Auto suggestion gives me result: sample, samples, sampler etc. (These are the words in the documents)
Search Result as : sample
But if i search it again with same text or different it's showing no result and also LookUpResult list size is coming Zero.
I am not getting why this is happening. Please help
Below is the updated code for the index creation from set of documents.

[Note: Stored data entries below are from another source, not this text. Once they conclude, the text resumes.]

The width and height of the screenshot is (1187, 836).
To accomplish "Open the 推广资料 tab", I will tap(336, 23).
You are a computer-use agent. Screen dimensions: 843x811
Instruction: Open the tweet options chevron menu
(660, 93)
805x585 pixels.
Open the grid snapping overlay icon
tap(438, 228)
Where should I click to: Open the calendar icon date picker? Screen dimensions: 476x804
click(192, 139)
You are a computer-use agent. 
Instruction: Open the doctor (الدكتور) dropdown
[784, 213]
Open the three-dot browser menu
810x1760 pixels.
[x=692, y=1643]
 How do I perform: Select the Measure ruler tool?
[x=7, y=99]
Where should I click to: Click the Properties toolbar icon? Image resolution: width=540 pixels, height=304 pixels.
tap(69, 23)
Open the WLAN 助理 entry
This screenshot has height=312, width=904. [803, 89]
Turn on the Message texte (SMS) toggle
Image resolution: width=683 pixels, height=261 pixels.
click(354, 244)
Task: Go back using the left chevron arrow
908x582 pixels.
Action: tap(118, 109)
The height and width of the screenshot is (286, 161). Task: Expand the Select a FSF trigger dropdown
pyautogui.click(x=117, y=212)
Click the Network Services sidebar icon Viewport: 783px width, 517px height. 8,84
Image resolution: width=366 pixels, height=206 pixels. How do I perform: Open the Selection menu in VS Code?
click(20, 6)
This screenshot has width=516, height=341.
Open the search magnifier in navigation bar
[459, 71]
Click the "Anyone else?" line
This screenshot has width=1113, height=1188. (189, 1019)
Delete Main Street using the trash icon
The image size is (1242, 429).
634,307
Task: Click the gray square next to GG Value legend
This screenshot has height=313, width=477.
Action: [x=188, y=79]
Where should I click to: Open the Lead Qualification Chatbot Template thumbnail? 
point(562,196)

final String INDEX_DIRECTORY = "F:\\Sample\\LuceneIndexer";
long startTime = System.currentTimeMillis();
List<ContentHandler> contentHandlerList = new ArrayList<ContentHandler> ();
String fileNames = (String)request.getAttribute("message");
File file = new File("F:\\Sample\\SampleRichDocuments"+fileNames);
ArrayList<File> fileList = new ArrayList<File>();
fileList.add(file);
Metadata metadata = new Metadata();
// Parsing the Rich document set with Apache Tikka
ContentHandler handler = new BodyContentHandler(-1);
ParseContext context = new ParseContext();
Parser parser = new AutoDetectParser();
InputStream stream = new FileInputStream(file);
try {
parser.parse(stream, handler, metadata, context);
contentHandlerList.add(handler);
}catch (TikaException e) {
e.printStackTrace();
}catch (SAXException e) {
e.printStackTrace();
} catch (IOException e) {
e.printStackTrace();
}
finally {
try {
stream.close();
} catch (IOException e) {
e.printStackTrace();
}
}
FieldType fieldType = new FieldType();
fieldType.setIndexOptions(IndexOptions.DOCS_AND_FREQS_AND_POSITIONS_AND_OFFSETS);
fieldType.setStoreTermVectors(true);
fieldType.setStoreTermVectorPositions(true);
fieldType.setStoreTermVectorPayloads(true);
fieldType.setStoreTermVectorOffsets(true);
fieldType.setStored(true);
Analyzer analyzer = new StandardAnalyzer();
Directory directory = FSDirectory.open(new File(INDEX_DIRECTORY).toPath());
IndexWriterConfig conf = new IndexWriterConfig(analyzer);
IndexWriter writer = new IndexWriter(directory, conf);
Iterator<ContentHandler> handlerIterator = contentHandlerList.iterator();
Iterator<File> fileIterator = fileList.iterator();
Date date = new Date();
while (handlerIterator.hasNext() && fileIterator.hasNext()) {
Document doc = new Document();
String text = handlerIterator.next().toString();
String textFileName = fileIterator.next().getName();
String fileName = textFileName.replaceAll("_", " ");
fileName = fileName.replaceAll("-", " ");
fileName = fileName.replaceAll("\\.", " ");
String fileNameArr[] = fileName.split("\\s+");
for(String contentTitle : fileNameArr){
Field titleField = new Field("title",contentTitle,fieldType);
titleField.setBoost(2.0f);
doc.add(titleField);
}
if(fileNameArr.length > 0){
fileName = fileNameArr[0];
}
String document_id= UUID.randomUUID().toString();
FieldType documentFieldType = new FieldType();
documentFieldType.setStored(false);
Field idField = new Field("document_id",document_id, documentFieldType);
Field fileNameField = new Field("file_name", textFileName, fieldType);
Field contentField = new Field("content",text,fieldType);
doc.add(idField);
doc.add(contentField);
doc.add(fileNameField);
writer.addDocument(doc);
analyzer.close();
}
writer.commit();
writer.deleteUnusedFiles();
long endTime = System.currentTimeMillis();
writer.close();
Also i have observed that from second search iteration the files in the index directory are getting deleted and only the file with .segment suffix is getting changes like .segmenta, .segmentb, .segmentc etc..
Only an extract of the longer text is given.